Dead center in the Lean Canvas is a box for your UVP. This is one of the most important boxes on the canvas and also the hardest to get right.
Your UVP should communicate why you are different and worth getting attention. It should be short and ideally fit into a twitter headline or less (160 characters).
How to craft a unique value proposition
Be different, but make sure your difference matters
The key to unlocking what’s different about your product is deriving your UVP directly from the number-one problem you are solving. If that problem is indeed worth solving, you’re more than halfway there already.
Target early adopters
Too many marketers try to target the “middle” in the hopes of reaching mainstream customers, and in the process they water down their message.

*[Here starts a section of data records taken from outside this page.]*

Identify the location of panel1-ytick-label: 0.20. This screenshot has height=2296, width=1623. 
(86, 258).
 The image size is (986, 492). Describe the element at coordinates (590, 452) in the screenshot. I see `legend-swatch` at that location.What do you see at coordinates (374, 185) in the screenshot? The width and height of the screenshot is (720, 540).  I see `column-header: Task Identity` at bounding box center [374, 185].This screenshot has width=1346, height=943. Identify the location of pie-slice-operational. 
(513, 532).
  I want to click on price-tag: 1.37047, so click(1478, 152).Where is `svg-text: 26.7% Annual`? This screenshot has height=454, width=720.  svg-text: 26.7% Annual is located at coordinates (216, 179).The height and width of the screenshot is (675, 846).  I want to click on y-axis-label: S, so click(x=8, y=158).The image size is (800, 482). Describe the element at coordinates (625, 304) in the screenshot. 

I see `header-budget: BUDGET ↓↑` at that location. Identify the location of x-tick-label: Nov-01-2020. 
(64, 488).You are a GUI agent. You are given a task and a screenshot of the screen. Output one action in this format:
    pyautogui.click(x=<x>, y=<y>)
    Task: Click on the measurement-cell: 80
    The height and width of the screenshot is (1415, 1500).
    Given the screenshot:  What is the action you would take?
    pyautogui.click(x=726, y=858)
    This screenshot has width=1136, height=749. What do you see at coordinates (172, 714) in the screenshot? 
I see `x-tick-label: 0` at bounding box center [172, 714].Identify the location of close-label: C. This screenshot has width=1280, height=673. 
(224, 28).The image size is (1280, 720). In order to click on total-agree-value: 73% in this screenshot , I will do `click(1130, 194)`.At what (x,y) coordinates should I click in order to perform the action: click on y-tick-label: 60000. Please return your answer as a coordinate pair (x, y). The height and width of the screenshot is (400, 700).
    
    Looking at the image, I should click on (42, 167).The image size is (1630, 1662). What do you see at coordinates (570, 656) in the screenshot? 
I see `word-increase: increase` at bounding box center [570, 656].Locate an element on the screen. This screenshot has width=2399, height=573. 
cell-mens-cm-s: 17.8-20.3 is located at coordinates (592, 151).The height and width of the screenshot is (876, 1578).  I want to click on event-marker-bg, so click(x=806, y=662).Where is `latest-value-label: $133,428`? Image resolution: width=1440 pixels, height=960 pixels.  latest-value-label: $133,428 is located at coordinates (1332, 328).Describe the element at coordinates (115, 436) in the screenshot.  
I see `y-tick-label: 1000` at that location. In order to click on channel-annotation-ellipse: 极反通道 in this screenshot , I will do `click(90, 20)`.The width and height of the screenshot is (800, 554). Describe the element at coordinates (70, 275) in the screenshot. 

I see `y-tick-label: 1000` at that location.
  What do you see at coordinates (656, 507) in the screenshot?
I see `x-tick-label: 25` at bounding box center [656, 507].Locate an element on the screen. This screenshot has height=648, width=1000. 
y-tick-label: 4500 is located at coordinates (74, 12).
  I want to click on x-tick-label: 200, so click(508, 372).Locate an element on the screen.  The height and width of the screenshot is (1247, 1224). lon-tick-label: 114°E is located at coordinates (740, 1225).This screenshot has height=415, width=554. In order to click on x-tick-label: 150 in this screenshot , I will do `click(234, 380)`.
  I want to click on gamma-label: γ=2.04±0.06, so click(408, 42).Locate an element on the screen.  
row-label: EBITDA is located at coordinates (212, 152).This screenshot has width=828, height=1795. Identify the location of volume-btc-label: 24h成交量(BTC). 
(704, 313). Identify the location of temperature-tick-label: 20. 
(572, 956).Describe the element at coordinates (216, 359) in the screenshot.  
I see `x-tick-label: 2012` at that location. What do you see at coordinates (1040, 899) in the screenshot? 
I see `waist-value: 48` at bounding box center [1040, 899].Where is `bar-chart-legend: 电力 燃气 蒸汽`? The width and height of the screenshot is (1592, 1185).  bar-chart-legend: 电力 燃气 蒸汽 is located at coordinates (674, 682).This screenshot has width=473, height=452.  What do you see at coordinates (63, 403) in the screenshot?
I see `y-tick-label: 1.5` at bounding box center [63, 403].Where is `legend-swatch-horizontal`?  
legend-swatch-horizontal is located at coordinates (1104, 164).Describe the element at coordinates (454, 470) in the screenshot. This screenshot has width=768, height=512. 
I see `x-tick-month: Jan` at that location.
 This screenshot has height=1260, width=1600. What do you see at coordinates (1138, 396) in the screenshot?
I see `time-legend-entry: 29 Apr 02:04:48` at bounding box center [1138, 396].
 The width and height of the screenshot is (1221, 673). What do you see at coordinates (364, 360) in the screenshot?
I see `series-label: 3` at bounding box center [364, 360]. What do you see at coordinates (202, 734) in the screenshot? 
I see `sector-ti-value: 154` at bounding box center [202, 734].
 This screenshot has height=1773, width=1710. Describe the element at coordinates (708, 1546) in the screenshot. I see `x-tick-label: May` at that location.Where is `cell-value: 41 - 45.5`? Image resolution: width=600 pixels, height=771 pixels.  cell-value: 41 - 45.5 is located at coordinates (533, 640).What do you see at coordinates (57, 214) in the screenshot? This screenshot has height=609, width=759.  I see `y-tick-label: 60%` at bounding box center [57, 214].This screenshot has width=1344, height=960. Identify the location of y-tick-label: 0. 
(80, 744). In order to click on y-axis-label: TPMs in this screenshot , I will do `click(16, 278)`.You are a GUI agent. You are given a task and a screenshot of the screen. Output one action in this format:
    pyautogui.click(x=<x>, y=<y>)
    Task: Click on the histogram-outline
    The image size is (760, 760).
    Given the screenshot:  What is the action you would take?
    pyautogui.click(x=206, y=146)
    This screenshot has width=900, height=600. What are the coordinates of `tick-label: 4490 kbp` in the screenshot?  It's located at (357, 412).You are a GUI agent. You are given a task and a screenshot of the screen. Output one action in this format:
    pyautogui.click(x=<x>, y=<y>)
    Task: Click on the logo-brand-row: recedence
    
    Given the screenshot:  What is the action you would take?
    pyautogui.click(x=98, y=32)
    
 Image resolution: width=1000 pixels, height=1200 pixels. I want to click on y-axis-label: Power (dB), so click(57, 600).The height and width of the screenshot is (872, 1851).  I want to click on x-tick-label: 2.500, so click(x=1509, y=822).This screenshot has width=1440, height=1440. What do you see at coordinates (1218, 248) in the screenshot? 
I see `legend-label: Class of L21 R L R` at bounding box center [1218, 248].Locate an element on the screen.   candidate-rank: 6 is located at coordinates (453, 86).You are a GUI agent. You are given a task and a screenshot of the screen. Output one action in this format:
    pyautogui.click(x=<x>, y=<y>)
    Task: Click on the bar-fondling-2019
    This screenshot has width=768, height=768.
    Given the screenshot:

Your product is not ready for mainstream customers yet. Your sole job should be to find and target early adopters, which requires bold, clear, and specific messaging.
Focus on finished story benefits
You’ve probably heard about the importance of highlighting benefits over features. But benefits still require your customers to translate them to their worldview. A good UVP gets inside the head of your customers and focuses on the benefits your customers derive after using your product.
So, for instance, if you are creating a résumé-building service: A feature might be “professionally designed templates.” The benefit would be an “eye-catching résumé that stands out.” But the finished story benefit would be “landing your dream job.”
A good formula for crafting an effective UVP (by way of Dane Maxwell) is:
Instant Clarity Headline = End Result Customer Wants + Specific Period of Time + Address the Objections
A classic example that fits this formula is Domino’s slogan:
Hot fresh pizza delivered to your door in 30 minutes or it’s free.
Pick your words carefully and own them
Words are key to any great marketing and branding campaign. Look at how the top luxury car brands have used a single word to define themselves:
Picking a few “key” words that you consistently use also drives your search engine optimization (SEO) ranking. Answer: what, who, and why. A good UVP needs to clearly answer the first two questions— what is your product and who is your customer. The “why” is sometimes hard to fit in the same statement, and I’ll frequently use a subheading for that.
Here are example UVPs I have used in products:
- Lean Canvas Spend More Time Building Versus Planning Your Business. The faster, more effective way to communicate your business model
- USERcycle Turn your users into passionate customers. Customer Lifecycle Management Software Study other good UVPs.
The best way to craft a good UVP is to study the UVPs of the brands you admire. Visit their landing pages and deconstruct how and why their messaging works. Some of my best teachers have been Apple, 37signals, and FreshBooks.